-- begin Page text --

For instance, La Ruina observed that alpha males are decision-makers who lead the pack. Start small, he urges. Practise on your male friends. “When your friends start grumbling about being hungry, make a decision. Say, ‘Let’s go here!’ with total certainty. Don’t ask if this is okay with everyone. Assume it is.”

With women, remember to maintain your status. “Don’t ask her a lot of questions when you’re facing a decision together.” And don’t seek approval. “Don’t say, ‘Is this okay?’ or ‘How’s my jacket look?’ ”

Step three: desensitization. There is no easy way to get over the fear of the approach, he writes. “However, I can tell you the most painless way possible: in my experience, 30 approaches will be enough to free you of crippling approach anxiety.”

Here’s what to do: start asking random women for the time. “Don’t try to pick them up. Just say, ‘Do you have the time?’ Then say, ‘Thank you’ and leave.” Next, try it on beautiful women. A male fashion photographer isn’t sweating when he talks to models because he’s used to talking to them. To get comfortable, “go to places with a high concentration of very beautiful women, like exclusive department stores, or countries such as Latvia, a small nation in Europe with amazing women everywhere.”

Step four: go to a bar or a Starbucks and try to make eye contact with a woman. Don’t stare at her or look nervously away. “Provoke a response from her by pointing at her, waving, raising your glass, making a funny face or poking your tongue out,” he writes. A male buddy likes to do a childish peekaboo. “It sounds stupid,” admits La Ruina, “but the results speak for themselves. If you get a positive reaction, you can immediately approach without thinking of anything clever to say.”

When you do approach, simply say, “Hey!” then pause for a moment. La Ruina’s book provides a list of openers to get the conversation going. Humour is important. To a group of girls, La Ruina suggests saying, “Are you girls making mischief over here?” “This one is funny,” he writes. “Suspicion mixed with playfulness works well.”

-- end Page text --
-- begin Collected data --

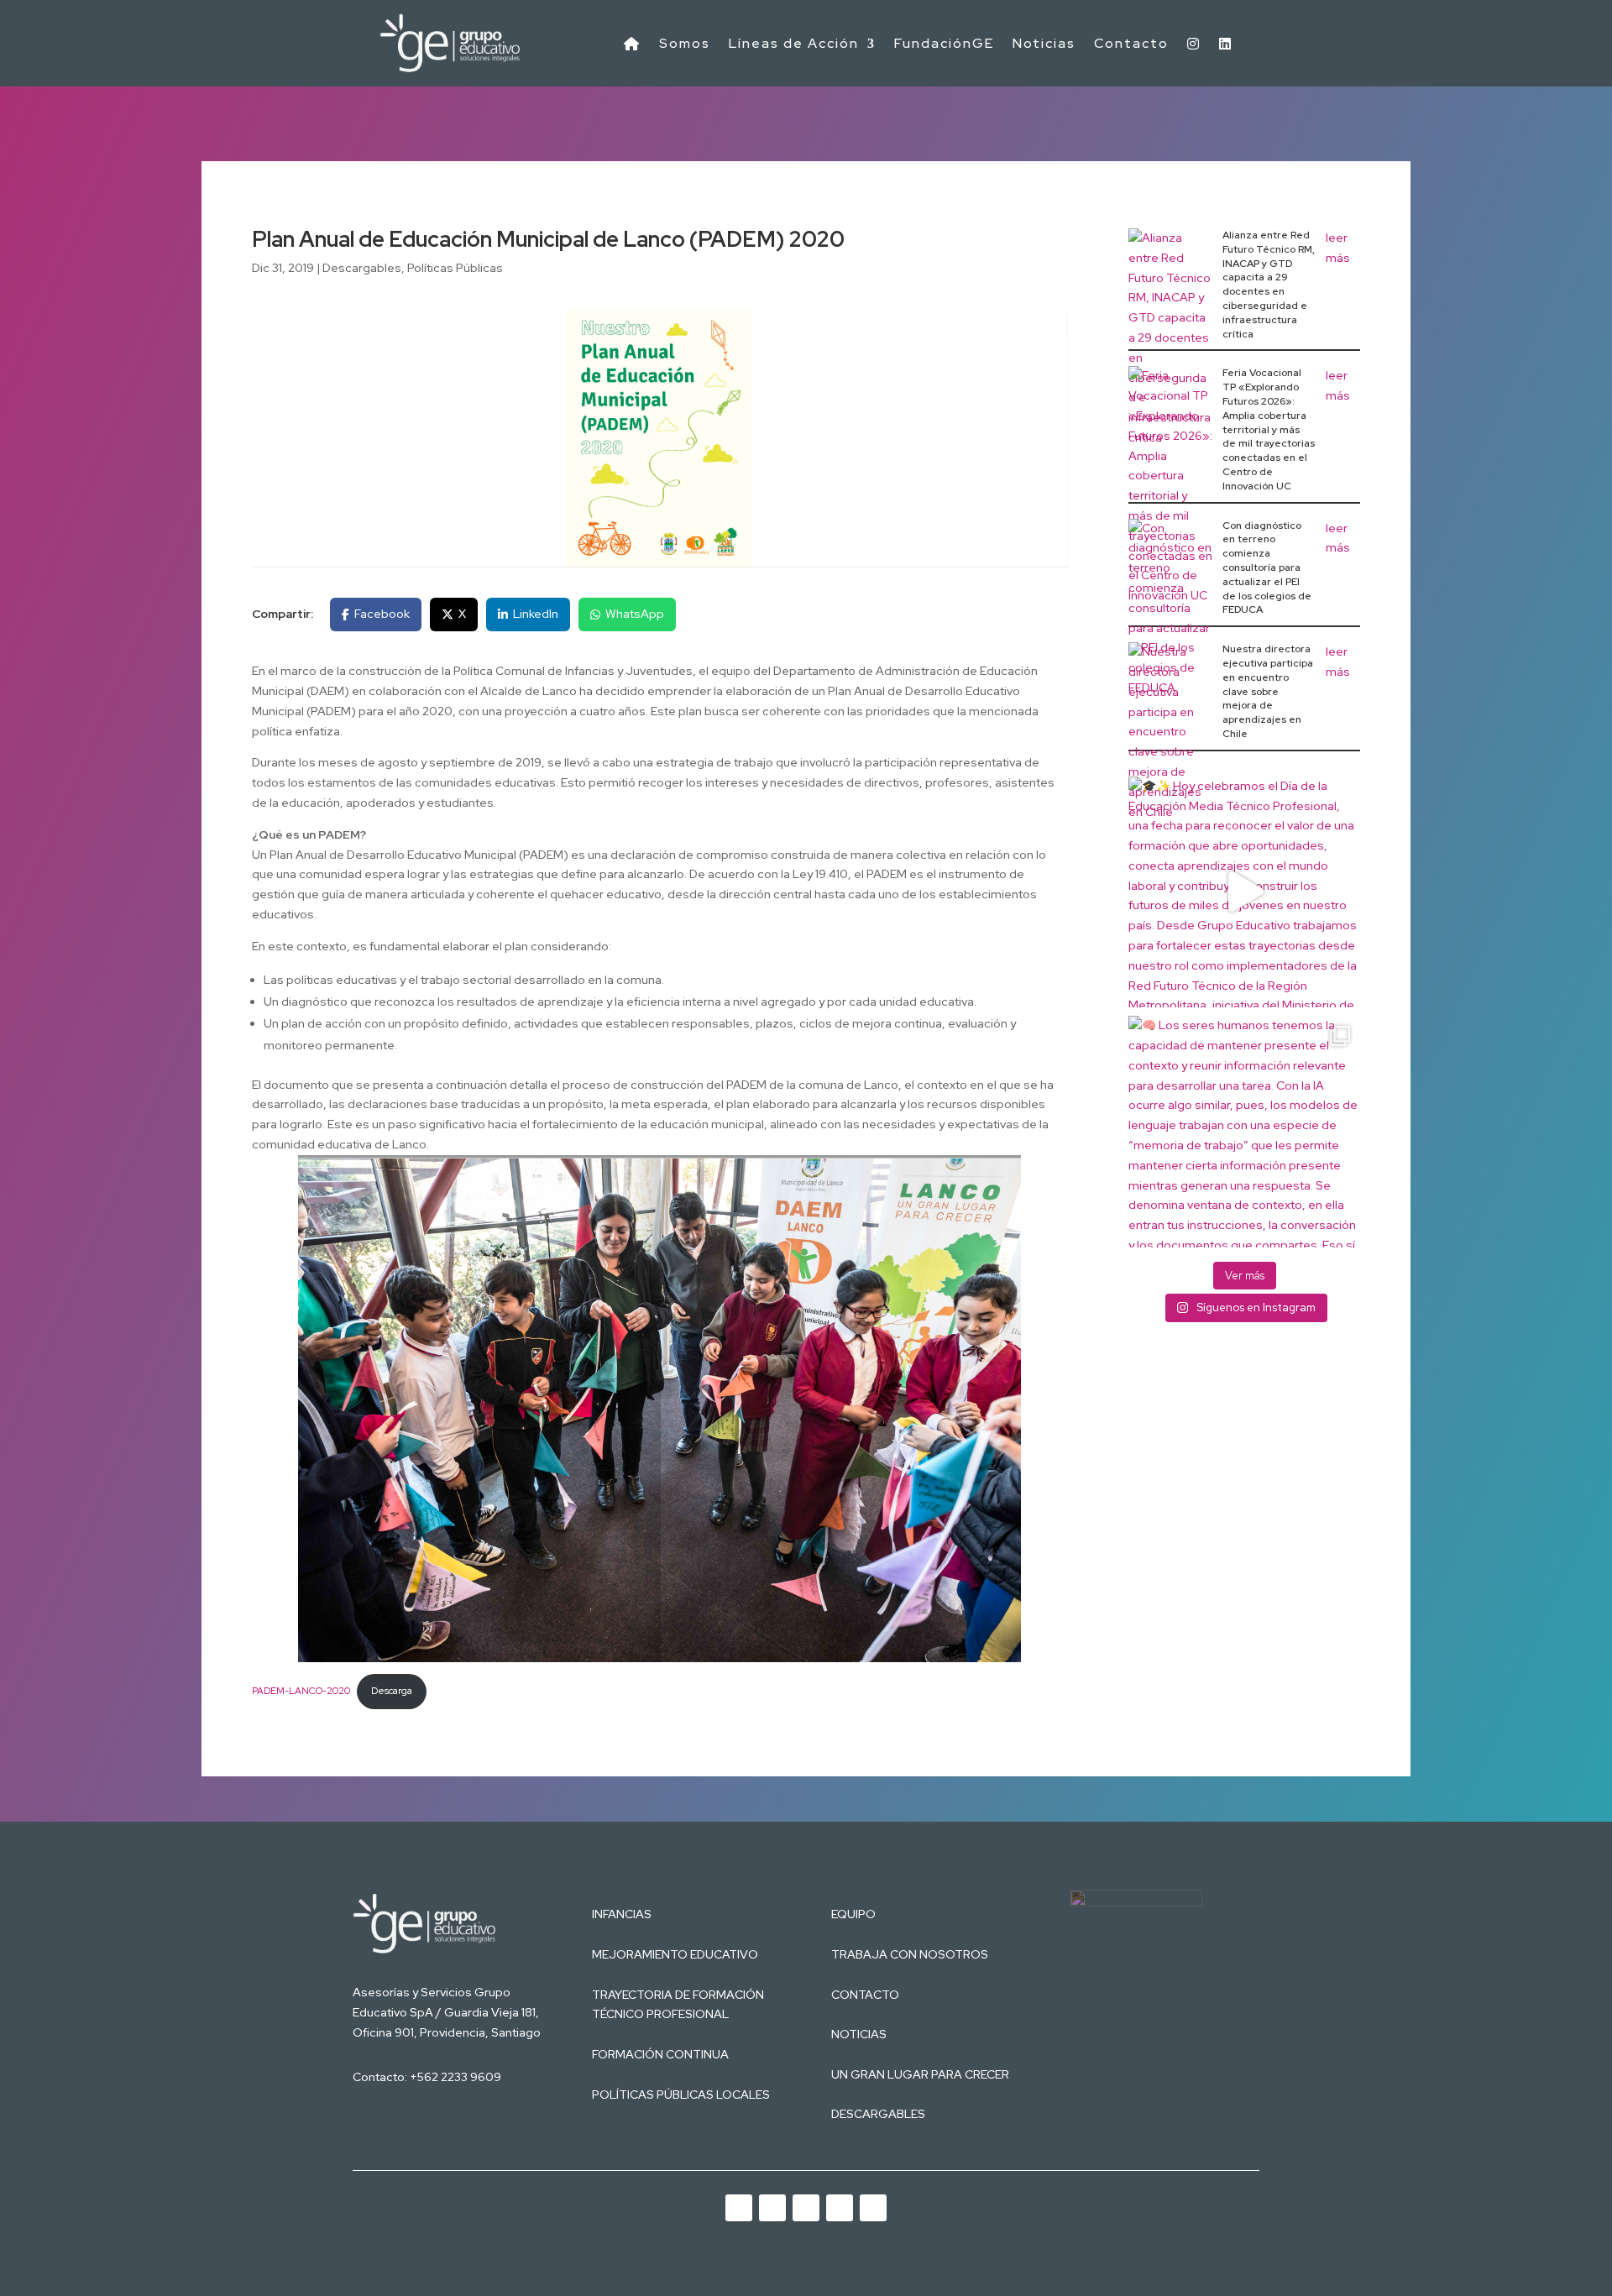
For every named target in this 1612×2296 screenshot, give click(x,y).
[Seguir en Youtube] (738, 2207)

-- end Collected data --

** What to do **
Answer these questions using the text on La Ruina's dating advice:
1. How many approaches does La Ruina say will free a man of crippling approach anxiety?
2. Which country is named as a place to go for a high concentration of very beautiful women?
3. What does La Ruina say to say first when approaching, before pausing for a moment?

** Finished task **
1. 30 approaches.
2. Latvia.
3. "Hey!"